Investors were keenly awaiting results after the bell from Alcoa Inc. (AA), the first Dow component to report results. The world's largest aluminum producer posted a rise in fourth-quarter profit that surpassed most analysts' expectations.

Shares of Alcoa jumped 6.1 percent to $30.25 in after-hours trade, after closing at $28.52 in regular New York Stock Exchange trade.

Oil prices dropped to their lowest in 18 months, but ended off their worst levels of the day, causing a fall in major energy companies including ConocoPhillips (COP) and Exxon (XOM) Mobil Corp.

Apple unveiled a mobile phone with a touch-screen that combines features from its iPod music player, sending its shares higher and lending support to the market. .

"There is a lot of enthusiasm over Apple," said Tim Woolston, portfolio manager at Boston Advisors Inc. in Boston. Also, "you've got a lot of folks suggesting that '07 will be a good year for tech earnings because of capital expenditure budgets."

Apple's stock, which rose 8.3 percent, or $7.10, to $92.57, was the biggest positive influence on the Nasdaq and the S&P 500 index.
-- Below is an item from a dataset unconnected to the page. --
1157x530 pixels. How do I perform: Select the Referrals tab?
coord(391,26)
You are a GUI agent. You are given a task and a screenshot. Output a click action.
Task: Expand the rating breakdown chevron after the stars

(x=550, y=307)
Shares of AT&T (T), whose Cingular Wireless unit is Apple's U.S. cellular partner, also rose, gaining 0.4 percent, or 13 cents, to $33.94.

Shares of U.S. power company AES Corp. dropped 4.1 percent, or 86 cents, to $20.16 after Venezuelan President Hugo Chavez said he would seek to nationalize utilities and telecommunication companies. The announcement also created a sell-off in Latin American shares.
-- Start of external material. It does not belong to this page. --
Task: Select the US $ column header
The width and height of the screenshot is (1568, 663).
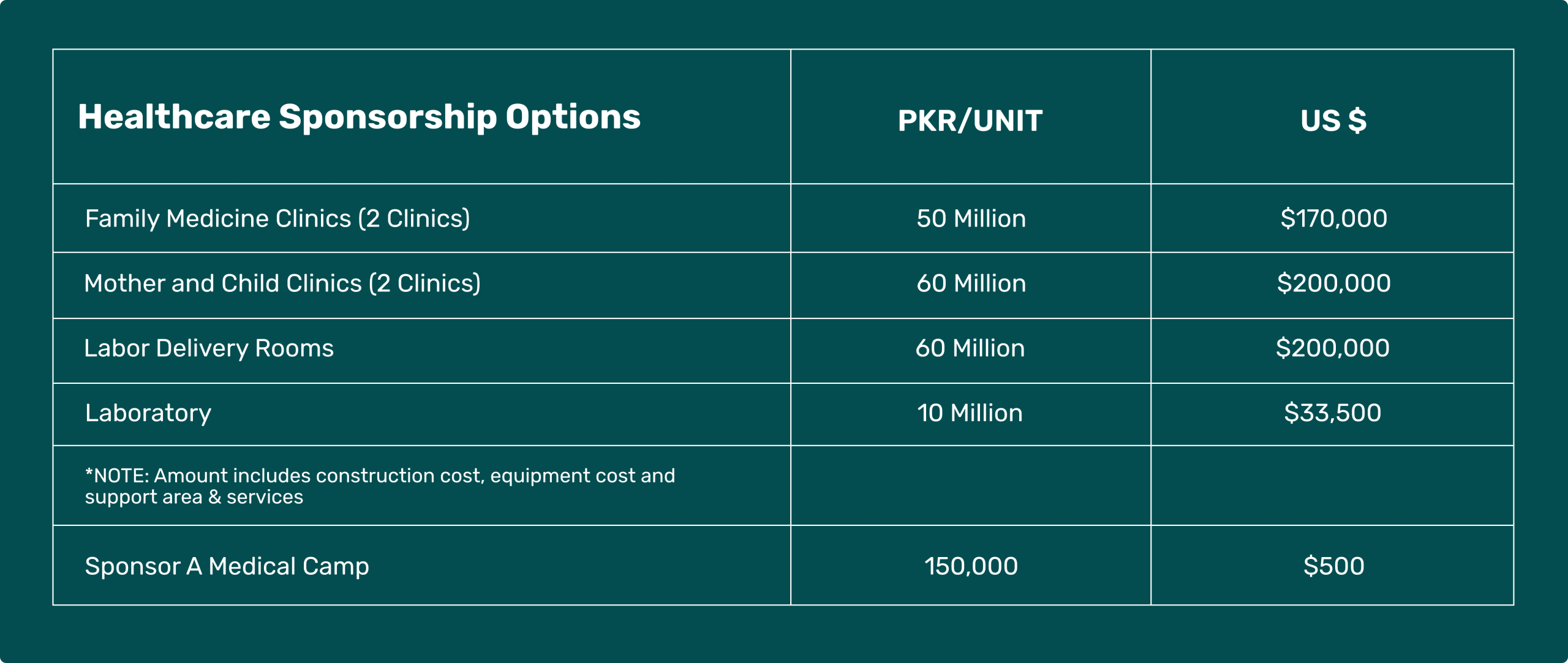Action: [1333, 121]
Although Chavez did not specify which electricity companies would be nationalized, AES's Electricidad de Caracas, or EDC, is the largest privately owned utility in Venezuela.

Sprint was the top drag on the S&P 500 index. Sprint shares tumbled 11.2 percent, or $2.19, to $17.45 after the No. 3 U.S. mobile service provider said late on Monday that profit in 2007 will remain under pressure due to lower margins and revenue will be flat or slightly higher.
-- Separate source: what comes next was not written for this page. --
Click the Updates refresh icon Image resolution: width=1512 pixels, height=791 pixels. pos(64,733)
On the New York Mercantile Exchange, February crude fell 45 cents, or 0.8 percent, to settle at $55.64 a barrel, after trading as low as $53.88 earlier.

A warm winter in the U.S. Northeast, the key heating oil market, has combined with ample crude and fuel supplies to spur long liquidations, analysts said. The day's low was the weakest front-month crude price since $53.05 was hit on June 13, 2005.

Shares of Exxon Mobil fell 0.8 percent, or 56 cents, to $72.09, while shares of ConocoPhillips declined 2.6 percent, or $1.79, to $66.51.

Trading was active on the NYSE, with about 1.71 billion shares changing hands, below last year's estimated daily average of 1.84 billion, while on Nasdaq, about 2.19 billion shares traded, above last year's daily average of 2.02 billion.

Advancing stocks outnumbered declining ones by a ratio of about 9 to 7 on the NYSE, while decliners outnumbers advancers by 15 to 14 on Nasdaq.